DAIN (Decentralized Autonomous Infrastructure Network)
DAIN is a global network of AI agents designed to trade, interact, and cooperate with each other. This is achieved through DAIN’s API, which serves as a standardized framework for AI agents to communicate and collaborate to perform complex operations.
While DAIN’s website is currently under development, AI agents are already being built on top of its stack. Take Asset Shield as an example, it is powered by DAIN. It deploys Asset Shield as an autonomous signer for multi-signature setups on Squads, thereby enhancing security.

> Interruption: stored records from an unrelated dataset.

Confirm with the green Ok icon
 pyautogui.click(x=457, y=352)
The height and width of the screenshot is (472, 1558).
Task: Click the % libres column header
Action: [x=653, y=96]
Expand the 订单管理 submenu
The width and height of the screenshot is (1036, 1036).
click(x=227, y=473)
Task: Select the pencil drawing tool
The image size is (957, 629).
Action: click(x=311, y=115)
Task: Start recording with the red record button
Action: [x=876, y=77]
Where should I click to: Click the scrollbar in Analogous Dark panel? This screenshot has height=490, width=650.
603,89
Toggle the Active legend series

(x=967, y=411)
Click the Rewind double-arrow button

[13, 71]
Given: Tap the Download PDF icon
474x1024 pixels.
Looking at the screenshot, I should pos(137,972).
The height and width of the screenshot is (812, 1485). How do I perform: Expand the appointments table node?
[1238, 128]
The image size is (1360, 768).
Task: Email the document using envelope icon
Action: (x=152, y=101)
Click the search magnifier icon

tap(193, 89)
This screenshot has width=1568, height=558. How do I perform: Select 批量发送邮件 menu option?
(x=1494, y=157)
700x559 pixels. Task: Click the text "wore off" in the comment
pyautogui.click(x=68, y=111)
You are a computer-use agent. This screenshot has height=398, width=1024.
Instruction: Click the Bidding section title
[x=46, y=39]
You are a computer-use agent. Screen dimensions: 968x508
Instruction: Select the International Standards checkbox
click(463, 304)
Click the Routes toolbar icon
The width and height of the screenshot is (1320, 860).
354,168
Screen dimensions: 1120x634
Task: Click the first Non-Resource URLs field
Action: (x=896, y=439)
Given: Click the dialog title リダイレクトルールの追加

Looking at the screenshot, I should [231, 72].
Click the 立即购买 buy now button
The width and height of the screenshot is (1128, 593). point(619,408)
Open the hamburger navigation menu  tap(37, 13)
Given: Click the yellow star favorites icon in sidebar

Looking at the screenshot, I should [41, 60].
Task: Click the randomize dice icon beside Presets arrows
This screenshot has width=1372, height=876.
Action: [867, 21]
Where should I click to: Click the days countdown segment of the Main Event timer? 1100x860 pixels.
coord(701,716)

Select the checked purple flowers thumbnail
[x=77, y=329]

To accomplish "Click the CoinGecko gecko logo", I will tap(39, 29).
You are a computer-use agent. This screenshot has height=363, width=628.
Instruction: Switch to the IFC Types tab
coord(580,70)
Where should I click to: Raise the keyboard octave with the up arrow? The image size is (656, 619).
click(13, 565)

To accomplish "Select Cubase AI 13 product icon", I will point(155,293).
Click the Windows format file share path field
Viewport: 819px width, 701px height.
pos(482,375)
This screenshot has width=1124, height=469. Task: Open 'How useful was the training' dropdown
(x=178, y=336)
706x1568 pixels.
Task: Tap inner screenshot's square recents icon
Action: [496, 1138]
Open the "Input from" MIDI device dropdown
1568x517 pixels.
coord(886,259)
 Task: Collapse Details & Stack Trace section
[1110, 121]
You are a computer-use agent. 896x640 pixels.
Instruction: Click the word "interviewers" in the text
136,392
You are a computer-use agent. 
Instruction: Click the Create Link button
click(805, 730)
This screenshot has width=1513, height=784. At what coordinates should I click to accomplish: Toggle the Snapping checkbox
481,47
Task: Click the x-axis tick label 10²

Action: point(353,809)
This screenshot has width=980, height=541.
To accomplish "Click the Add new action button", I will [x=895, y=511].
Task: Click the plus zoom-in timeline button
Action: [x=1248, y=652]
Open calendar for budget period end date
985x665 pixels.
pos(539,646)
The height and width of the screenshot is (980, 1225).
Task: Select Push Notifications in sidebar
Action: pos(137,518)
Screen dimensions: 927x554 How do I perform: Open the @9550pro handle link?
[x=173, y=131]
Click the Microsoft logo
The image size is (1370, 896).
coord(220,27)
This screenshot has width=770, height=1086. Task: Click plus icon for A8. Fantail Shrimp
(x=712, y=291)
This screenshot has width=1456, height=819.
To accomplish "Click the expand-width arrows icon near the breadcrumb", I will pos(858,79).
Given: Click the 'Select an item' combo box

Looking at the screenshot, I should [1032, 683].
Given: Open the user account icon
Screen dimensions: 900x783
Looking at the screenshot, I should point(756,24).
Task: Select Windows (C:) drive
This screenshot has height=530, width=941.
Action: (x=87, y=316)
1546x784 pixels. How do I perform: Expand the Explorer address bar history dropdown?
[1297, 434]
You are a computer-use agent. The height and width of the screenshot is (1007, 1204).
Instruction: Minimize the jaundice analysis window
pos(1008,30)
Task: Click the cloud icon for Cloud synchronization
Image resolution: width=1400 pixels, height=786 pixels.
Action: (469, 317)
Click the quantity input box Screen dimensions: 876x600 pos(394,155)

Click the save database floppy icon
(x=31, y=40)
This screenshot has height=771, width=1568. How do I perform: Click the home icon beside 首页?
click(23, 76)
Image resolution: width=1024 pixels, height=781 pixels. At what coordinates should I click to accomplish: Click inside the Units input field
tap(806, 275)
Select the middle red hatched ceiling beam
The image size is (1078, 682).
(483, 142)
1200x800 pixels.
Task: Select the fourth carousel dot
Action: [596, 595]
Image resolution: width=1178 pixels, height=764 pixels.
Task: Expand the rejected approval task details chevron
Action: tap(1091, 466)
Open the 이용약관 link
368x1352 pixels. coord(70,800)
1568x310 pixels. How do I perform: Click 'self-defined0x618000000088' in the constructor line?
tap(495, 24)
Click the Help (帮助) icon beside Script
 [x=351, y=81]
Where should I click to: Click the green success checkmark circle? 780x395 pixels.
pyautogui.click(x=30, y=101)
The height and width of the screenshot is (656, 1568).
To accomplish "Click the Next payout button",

Here’s how it works: AI agents become part of Squads’ multisig, programmed to sign or reject transactions based on specific rules. For example, an AI agent might automatically block any transaction exceeding 1000 SOL or flag those that look suspicious. The criteria for suspicious transactions are set by the user and may be similar to the logic Rabby Wallet uses to alert users of suspicious transactions - for example, when you're dealing with a new website, it will prompt you to think twice before confirming.
Conclusion
The AI intelligent economy has arrived. Artificial Intelligence’s impact on cryptocurrencies is no longer a distant possibility; it’s happening now.
As AI infrastructure protocols mature, the development of complex AI agents and their application across use cases will only become easier. All signs point to an exciting possibility: AI agents will be a unique catalyst for this bull market.
Once AI agents become the future power users of cryptocurrency, we can expect the number of interactions, transactions, and collaborations between them to grow exponentially. This surge will require massive amounts of computing power and storage capacity. To meet these needs, the industry may look to decentralized physical infrastructure network (dePIN) projects. Projects such as Akash, Filecoin, GenesysGo, io.net, Render, and Grass operate at the intersection of AI and resources such as computing, storage, and bandwidth and can play a key role in meeting the growing needs of AI agents.